LE SUIVI MÉDICAL DES SALARIÉS
Parmi la longue série d’obligations particulières qui viennent étayer cette obligation générale, le suivi médical des salariés se présente comme la plus évidente. Les articles R. 4624-10 et suivants du Code du travail, sous l’intitulé « Suivi individuel de l’état de santé du salarié », listent ainsi les divers examens médicaux, de l’embauche à l’inaptitude en passant par la surveillance renforcée ou par la reprise du travail, auquel tout employeur doit soumettre ses salariés.
Le manquement à cette obligation, générale ou particulière en ce que la seconde est une composante de la première, est sanctionné par un panel dont l’ampleur est à la mesure de l’enjeu.
Des sanctions pénales
Le droit pénal, tout d’abord, réprime la méconnaissance par l’employeur des dispositions relatives aux missions et à l’organisation des services de santé au travail 2, dont celle, exclusive, « […] d’éviter toute altération de la santé des travailleurs du fait de leur travail ».
À ce titre, lesdits services doivent notamment : « […] conduire les actions de santé au travail, […] conseiller les employeurs, les travailleurs et leurs représentants […] afin d’éviter ou de diminuer les risques professionnels […] et de contribuer au maintien dans l’emploi des travailleurs ; assurer la surveillance de l’état de santé des travailleurs en fonction des risques concernant leur sécurité et leur santé au travail […]. »
D’autres conséquences pénales pourront cependant être tirées d’un défaut de l’employeur en matière de suivi médical de ses salariés, si celui-ci équivaut à « un manquement à une obligation de sécurité ou de prudence imposée par la loi ou le règlement », lequel suffira à caractériser une infraction de blessures ou d’homicides involontaires 3
La faute inexcusable de l’employeur
Parallèlement, l’activation du pan civil de la responsabilité de l’employeur ne sera ni la moins probable ni la moins onéreuse.
Elle interviendra, en premier lieu, par le même mécanisme que sur le terrain pénal, dès qu’un lien, même ténu, sera établi entre l’absence de suivi médical et la survenance du dommage.

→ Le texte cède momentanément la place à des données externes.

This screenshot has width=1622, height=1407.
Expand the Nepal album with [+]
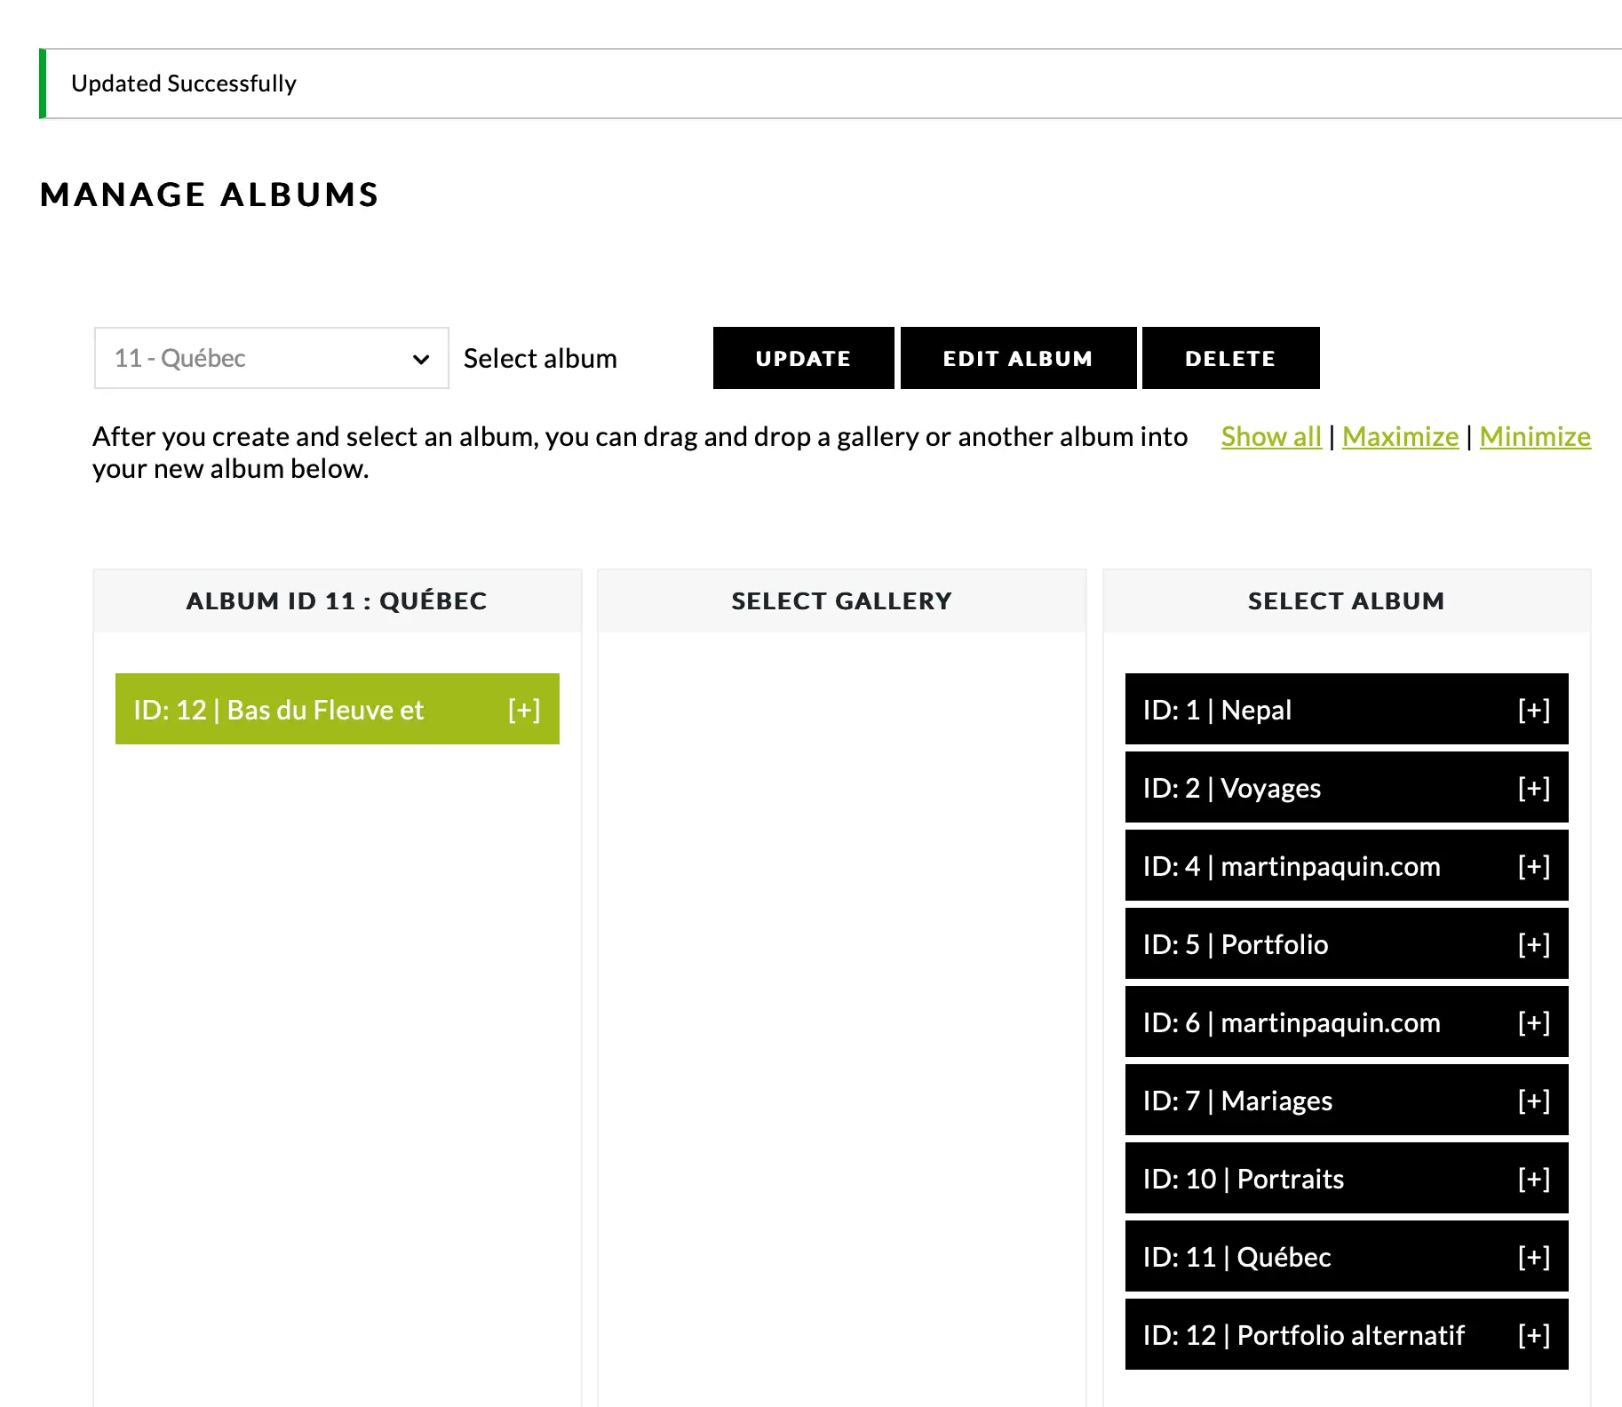1533,710
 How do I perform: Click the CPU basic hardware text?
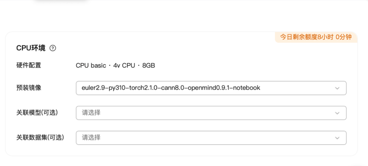[x=91, y=65]
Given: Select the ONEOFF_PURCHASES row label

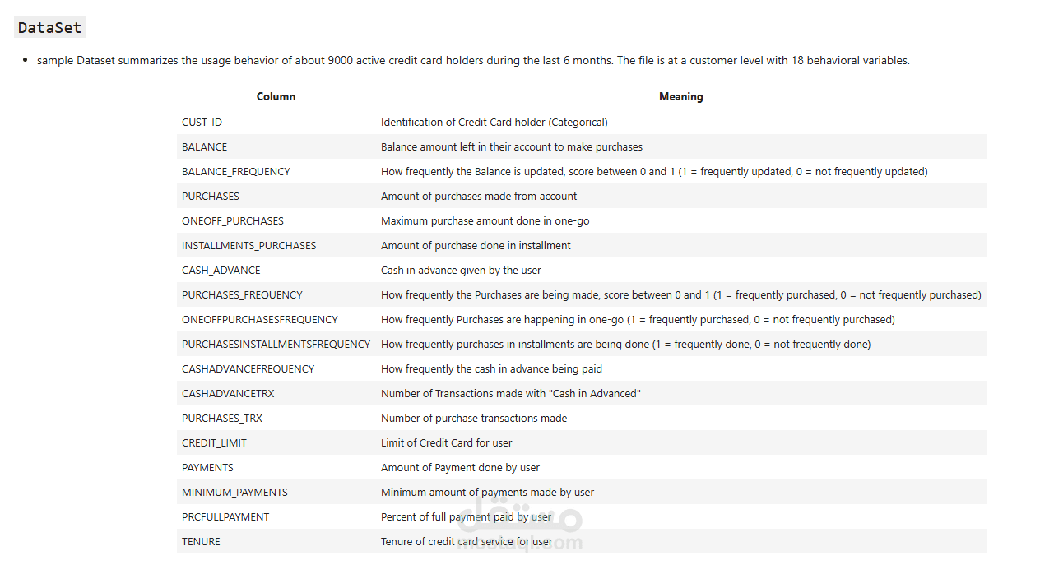Looking at the screenshot, I should pyautogui.click(x=233, y=221).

En cas d’accident, ledit manquement caractérisera la faute inexcusable de l’employeur 4. En cas de licenciement pour inaptitude, prononcé sans considération des « propositions de mesures individuelles » du médecin du travail, celui-ci sera dépourvu de cause réelle et sérieuse 5. La prise d’acte de la rupture de son contrat de travail par le salarié, à raison du défaut d’organisation des diverses visites médicales requises, connaîtra la même issue 6.
Enfin, même en l’absence de tout événement particulier, le seul constat du manquement, à la demande du salarié, lui garantira la reconnaissance d’un préjudice de principe et donc l’octroi de dommages-intérêts : « L’employeur, tenu d’une obligation de sécurité de résultat, doit en assurer l’effectivité. Son manquement à l’obligation de faire passer une visite médicale d’embauche au salarié cause nécessairement un préjudice à l’intéressé […]. » 7
Auteur : Danièle Chanal et Philippe de la Brosse, Avocats associés SCP Joseph Aguera & Associés
Rappelons qu'à BPCE Sa, depuis le départ du médecin du travail en Décembre 2013 la direction nous affirme ne pas trouver de solutions pérennes pour trouver un nouveau médecin titulaire.
extrait de notre article du 17/3/2014:
Nous pensons que l'absence prolongée d'un médecin titulaire, dans ce contexte ne peut pas être un hasard et nous exigeons à nouveau la titularisation d'un médecin à BPCE Sa, pour répondre aux nombreux besoins des salariés.